──────── SELECTED TEXT ────────

Penderecki’s unconventional techniques and focus on timbre and texture made him a leading influence for musicians such as Jonny Greenwood, a composer and guitarist for the band Radiohead who collaborated with Penderecki on a 2012 album.
In an interview with The Times that year, Greenwood recalled attending a Penderecki concert in which the composer seemed to elicit electronic sounds from traditional instruments. “I thought there were speakers in the room. It was just strings,” he said. “But I could hear these kind of buzzings and rumblings, and I was like, ‘Where is this all coming from?’ And that was just better, to my ears. Odder, stranger, more magical.”
Penderecki’s otherworldly sounds cropped up repeatedly in moody dramas and horror films, including in William Friedkin’s “The Exorcist” (1973), Stanley Kubrick’s “The Shining” (1980), Alfonso Cuarón’s “Children of Men” (2006) and Martin Scorsese’s “Shutter Island” (2010). In 2017, “Threnody” soundtracked a nuclear-blast sequence in David Lynch’s “Twin Peaks” reboot.
The composition was among Penderecki’s best-known works and established his international reputation after it won a UNESCO music award. It was originally known as “8’37”,” a reference to its length, before being renamed in honor of the Japanese victims of the first wartime atomic bombing.
By the end of the 1970s, Penderecki was turning toward more traditional melodic sounds, which came to the fore in his opera “Paradise Lost” (1978), adapted from Milton’s epic poems, and in “Polish Requiem,” first assembled in the early 1980s before being substantially revised over the next two decades.
Sections of the requiem commemorated victims of the Warsaw Uprising and the country’s bloody 1970 general strikes, among other episodes from Polish history.
Penderecki wrote his seventh symphony, “Seven Gates of Jerusalem” (1997), to commemorate the city’s third millennium. The work was unabashedly romantic, yet featured some experimental touches typical of his earlier compositions – including, the Chicago Tribune noted, “a prominent part for ‘tubaphone’ – batteries of plastic tubes whose openings have been fitted with felt-covered fly swatters.”
“I no longer ask myself, ‘Is this music different or original?’ “Penderecki told The New Times shortly before completing the symphony. “So many new things have been discovered in the 20th century that now, at the end of the century, we need some kind of synthesis, some musical language which will allow us just to write music. We live in a decadent time, because in the arts there is absolutely nothing new happening.
“It’s not a period of discovery. It’s no longer possible to find something which will shock other people, because everything has already been done.”

──────── DATA SHOWN ────────

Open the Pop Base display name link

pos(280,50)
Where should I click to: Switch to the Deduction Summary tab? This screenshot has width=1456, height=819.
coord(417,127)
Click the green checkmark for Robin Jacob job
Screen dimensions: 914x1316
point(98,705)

────────

WHAT THIS TASK INVOLVES
Could you print the Penderecki text from "By the end of" to "from Polish history."? Work only from the Penderecki text, not the records.

FINISHED EXERCISE
By the end of the 1970s, Penderecki was turning toward more traditional melodic sounds, which came to the fore in his opera “Paradise Lost” (1978), adapted from Milton’s epic poems, and in “Polish Requiem,” first assembled in the early 1980s before being substantially revised over the next two decades.
Sections of the requiem commemorated victims of the Warsaw Uprising and the country’s bloody 1970 general strikes, among other episodes from Polish history.